PROMPT: Render each line of the material below as a string in a JSON list, one string per line, skipping blank lines and leaving the pictures out.

◆ ◆ ◆ ◆

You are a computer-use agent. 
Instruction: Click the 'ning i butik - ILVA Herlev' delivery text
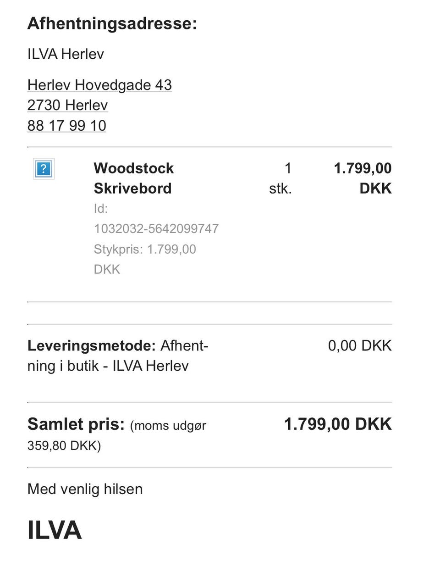click(x=108, y=366)
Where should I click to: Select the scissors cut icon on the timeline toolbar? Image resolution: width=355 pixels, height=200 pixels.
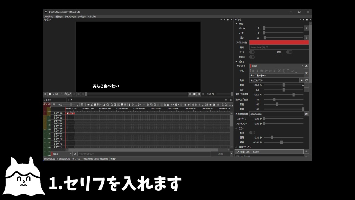(148, 105)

◆ ◆ ◆ ◆

THE SOLUTION:
[
  "You are a computer-use agent. ",
  "Instruction: Click the 'ning i butik - ILVA Herlev' delivery text",
  "click(x=108, y=366)",
  "Where should I click to: Select the scissors cut icon on the timeline toolbar? Image resolution: width=355 pixels, height=200 pixels.",
  "(148, 105)"
]